13 BUILD THE RIVER AND THE RAFT

13

B UILD THE R IVER AND THE R AFT

The itching wound woke me early the next morning far before I was meant to be up for studio, the sun not yet awake, the sky still that pinkened breath of predawn. My nails ripped into it again before my mind blinked back to life, and I pulled my hands away wet with blood. Some was already half-clotted beneath my nails. Caroline was sitting on my bed.

“Jesus Christ,” I said. “When did you get here? I thought I locked the door?”

She was in a little lavender satin nightgown with her hair hanging down around her face, dewy with sweat. Her tattoo was red beneath the plastic wrap and tape—I could see the faintest edge of it peek just past the armpit of the satin beneath her bicep. “Check your email,” she said.

I pushed my hair out of my eyes and stared back at her. Past the gauze of curtain, I could see pinprick lights glowing in Grainer. I was half-afraid I might look at her and see that light poke through the thin planes of her face. That she was an apparition I had summoned from my head. Some new form the ghoulish Boar King had taken—a shape I was more likely to trust and less inclined to run from. If that was true, it wasn’t doing a very good job. I still wanted to run.
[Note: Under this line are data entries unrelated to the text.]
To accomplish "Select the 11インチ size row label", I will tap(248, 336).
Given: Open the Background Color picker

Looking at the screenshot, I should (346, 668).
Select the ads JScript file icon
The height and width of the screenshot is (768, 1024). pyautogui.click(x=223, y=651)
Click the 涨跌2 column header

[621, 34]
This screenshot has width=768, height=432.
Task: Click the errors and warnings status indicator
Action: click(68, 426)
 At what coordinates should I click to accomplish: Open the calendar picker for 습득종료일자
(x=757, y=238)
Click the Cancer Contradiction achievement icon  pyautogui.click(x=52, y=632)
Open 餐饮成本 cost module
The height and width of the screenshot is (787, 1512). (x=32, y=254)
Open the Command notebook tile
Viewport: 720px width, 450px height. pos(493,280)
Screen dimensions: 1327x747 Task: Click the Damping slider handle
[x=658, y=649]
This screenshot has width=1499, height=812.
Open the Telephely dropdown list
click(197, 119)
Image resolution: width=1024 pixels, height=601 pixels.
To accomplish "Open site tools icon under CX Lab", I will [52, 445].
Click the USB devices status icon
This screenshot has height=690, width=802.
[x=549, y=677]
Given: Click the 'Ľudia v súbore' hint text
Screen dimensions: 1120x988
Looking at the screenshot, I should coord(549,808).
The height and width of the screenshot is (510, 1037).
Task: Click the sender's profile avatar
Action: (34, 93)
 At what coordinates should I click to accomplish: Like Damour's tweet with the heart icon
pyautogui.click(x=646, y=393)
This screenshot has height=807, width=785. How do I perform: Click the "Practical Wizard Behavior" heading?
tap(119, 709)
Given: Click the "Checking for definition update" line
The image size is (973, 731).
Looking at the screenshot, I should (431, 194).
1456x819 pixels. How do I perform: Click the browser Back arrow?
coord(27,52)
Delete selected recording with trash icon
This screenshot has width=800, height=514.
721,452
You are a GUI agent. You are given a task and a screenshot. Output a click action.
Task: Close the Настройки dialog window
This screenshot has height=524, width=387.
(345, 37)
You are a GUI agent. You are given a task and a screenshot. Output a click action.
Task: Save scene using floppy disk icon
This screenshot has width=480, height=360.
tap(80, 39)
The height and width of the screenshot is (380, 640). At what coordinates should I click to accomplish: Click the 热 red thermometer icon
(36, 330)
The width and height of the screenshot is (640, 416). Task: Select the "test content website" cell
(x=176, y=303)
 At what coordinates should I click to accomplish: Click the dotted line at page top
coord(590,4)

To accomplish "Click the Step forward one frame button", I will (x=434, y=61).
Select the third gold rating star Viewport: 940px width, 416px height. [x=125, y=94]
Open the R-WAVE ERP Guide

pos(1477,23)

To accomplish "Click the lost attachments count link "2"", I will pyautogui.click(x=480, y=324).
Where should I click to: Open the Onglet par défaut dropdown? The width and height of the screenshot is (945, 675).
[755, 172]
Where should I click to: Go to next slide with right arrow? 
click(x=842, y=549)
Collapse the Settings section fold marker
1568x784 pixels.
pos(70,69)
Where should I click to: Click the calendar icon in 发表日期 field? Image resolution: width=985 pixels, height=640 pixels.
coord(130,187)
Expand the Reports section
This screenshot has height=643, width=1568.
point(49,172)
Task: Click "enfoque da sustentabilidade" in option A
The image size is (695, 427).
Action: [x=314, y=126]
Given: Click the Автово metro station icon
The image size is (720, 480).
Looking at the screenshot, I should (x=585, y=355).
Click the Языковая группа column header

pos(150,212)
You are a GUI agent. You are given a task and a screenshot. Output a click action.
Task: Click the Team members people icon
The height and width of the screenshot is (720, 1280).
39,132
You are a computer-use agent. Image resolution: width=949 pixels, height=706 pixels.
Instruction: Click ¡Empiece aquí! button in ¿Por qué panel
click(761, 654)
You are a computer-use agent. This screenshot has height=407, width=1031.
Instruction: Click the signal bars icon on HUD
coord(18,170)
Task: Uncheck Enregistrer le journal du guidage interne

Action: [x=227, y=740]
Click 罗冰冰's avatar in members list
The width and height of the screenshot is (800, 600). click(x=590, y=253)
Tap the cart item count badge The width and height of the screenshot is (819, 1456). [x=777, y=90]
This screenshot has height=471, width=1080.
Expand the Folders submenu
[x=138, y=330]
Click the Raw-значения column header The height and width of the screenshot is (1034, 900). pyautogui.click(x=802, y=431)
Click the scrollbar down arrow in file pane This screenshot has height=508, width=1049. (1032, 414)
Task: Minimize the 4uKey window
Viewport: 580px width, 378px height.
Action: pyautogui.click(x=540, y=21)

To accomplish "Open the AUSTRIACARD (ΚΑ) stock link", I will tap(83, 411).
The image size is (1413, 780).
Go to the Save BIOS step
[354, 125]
“What time is it?” I asked, but she just shrugged, the look on her face intensely pensive. There was an eeriness to the rigid angle she held herself at. As if the news she had to give me were something life-ending.

I reached for my phone, still sorting through questions in my head: When had I fallen asleep? How long had I been dead to the world? Why hadn’t I heard her come in?

There was a notification highlighted at the top of my phone with St. Roche’s name on it. Fear curdled in my belly with the memory of Kolesnik’s death announcement.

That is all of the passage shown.